Starch is a vital food product and a versatile biomaterial employed across various industries, including food, health, textiles, chemicals, and engineering globally. Its adaptability for industrial applications is primarily determined by its functionality and physicochemical properties. Advances in chemistry and biotechnology have led to numerous modifications of starch for diverse uses beyond its natural state. To enhance the biocompatibility, biodegradability, and physical characteristics of starch-based biodegradable polymers, various strategies are essential. This study explores the synthesis and functional applications of starch graft copolymer products derived from corn and tapioca starch.

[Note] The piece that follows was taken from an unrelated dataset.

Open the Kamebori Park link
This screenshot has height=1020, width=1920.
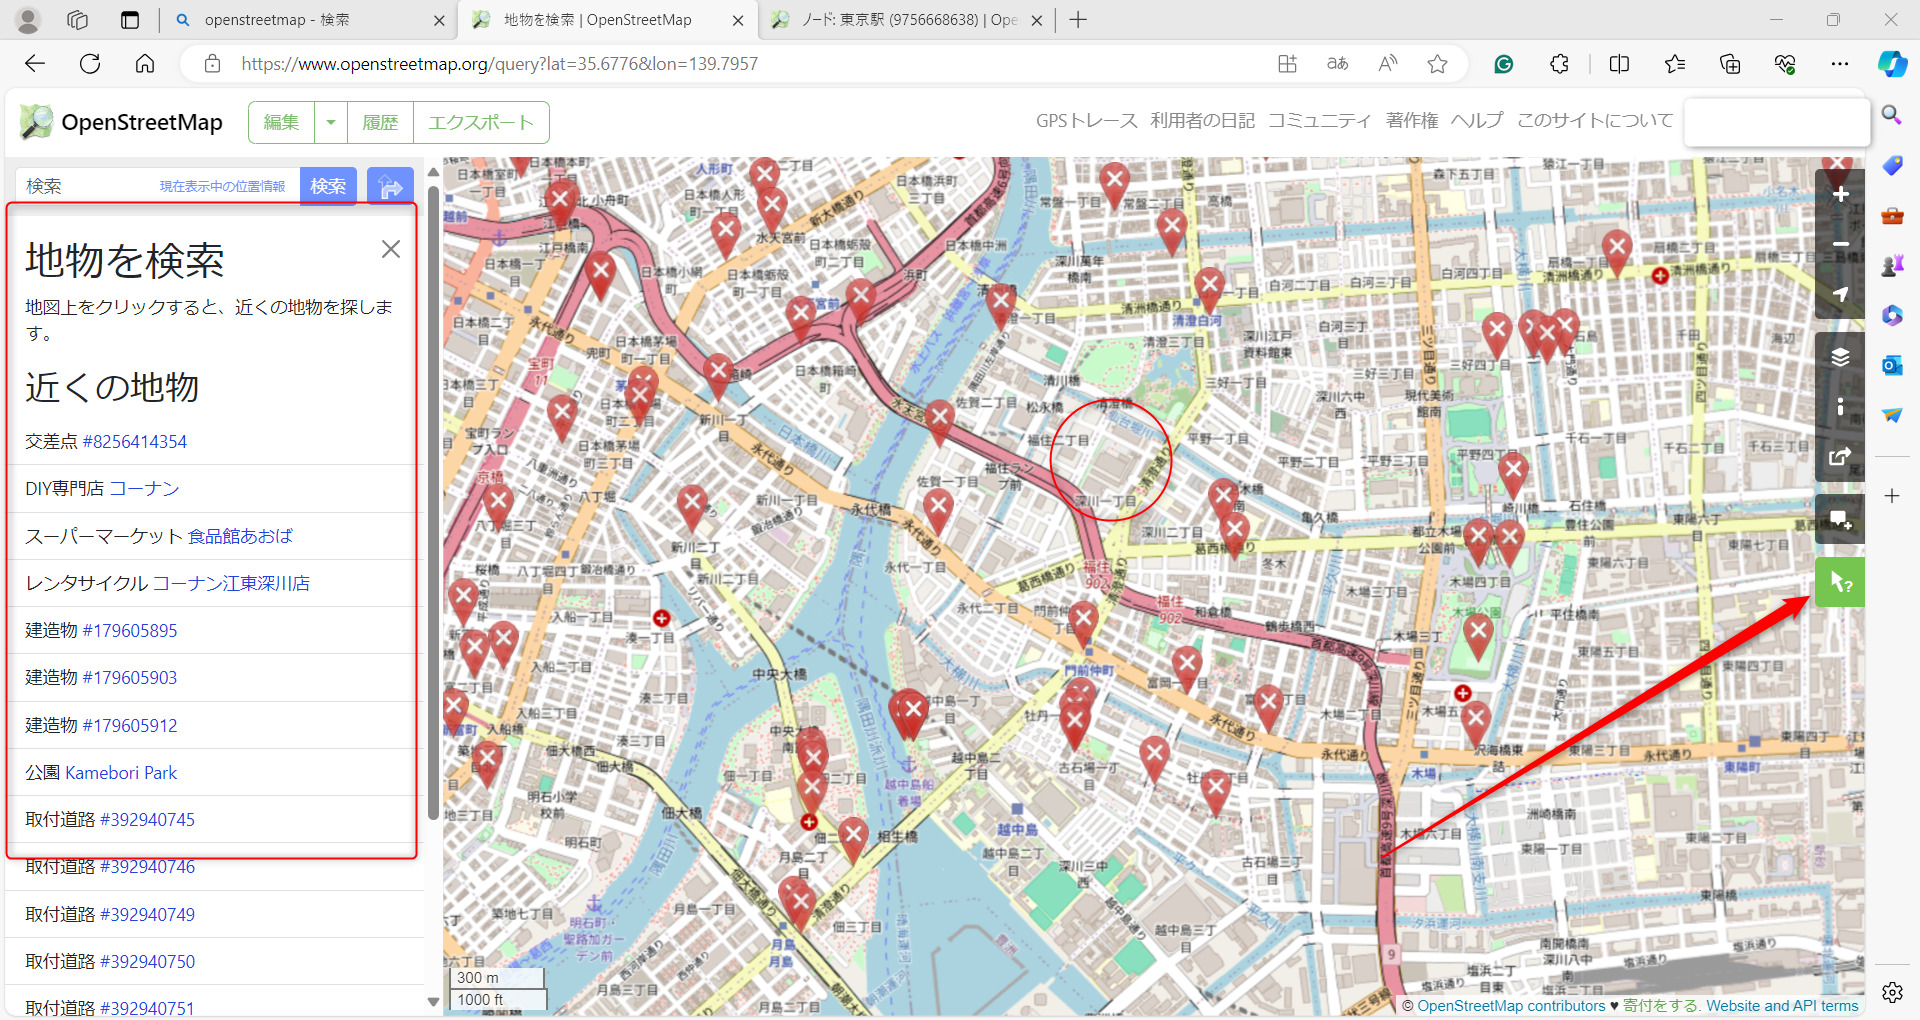(x=120, y=772)
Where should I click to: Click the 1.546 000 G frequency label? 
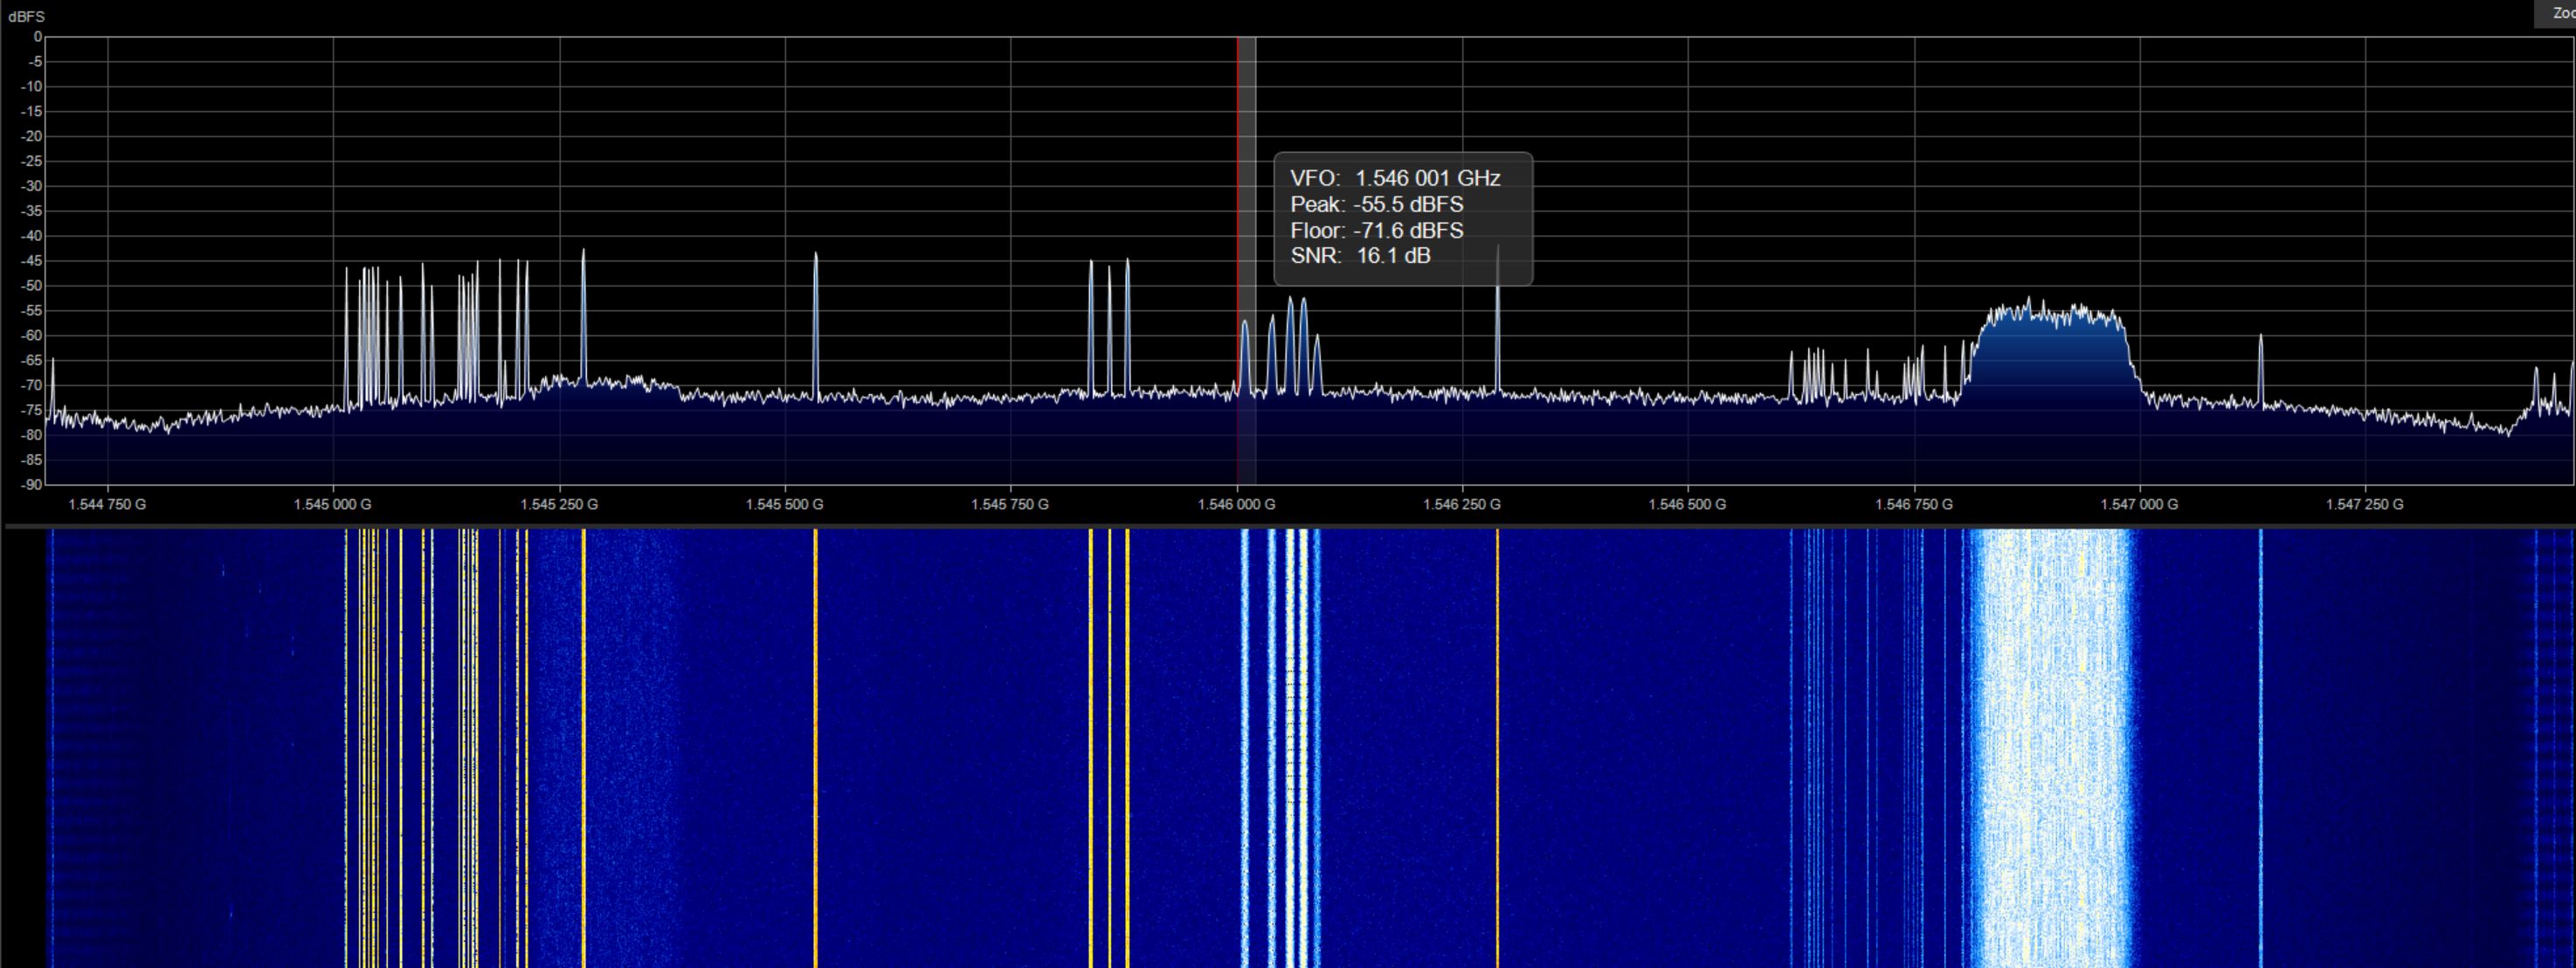pos(1236,504)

It specifically examines the synthetic techniques and utility assessments of several starch-based grafted materials, including maleic anhydride copolymers, substituted amoxicillin grafts, PMMA-grafted starch copolymers, and modifications of corn and tapioca starch through cationization and sulfonation, among others. The novelty in the current studies lies in the transition of these materials from basic biodegradable fillers to high-performance, stimuli-responsive biomaterials tailored for advanced industrial and medical applications. The key advancements focus on synergistic blending, "green" rapid synthesis, and the development of active, intelligent properties that native starch lacks. The work comprises a review of green synthetic approaches and functional utility assessments of synergistic multi-starch formulations.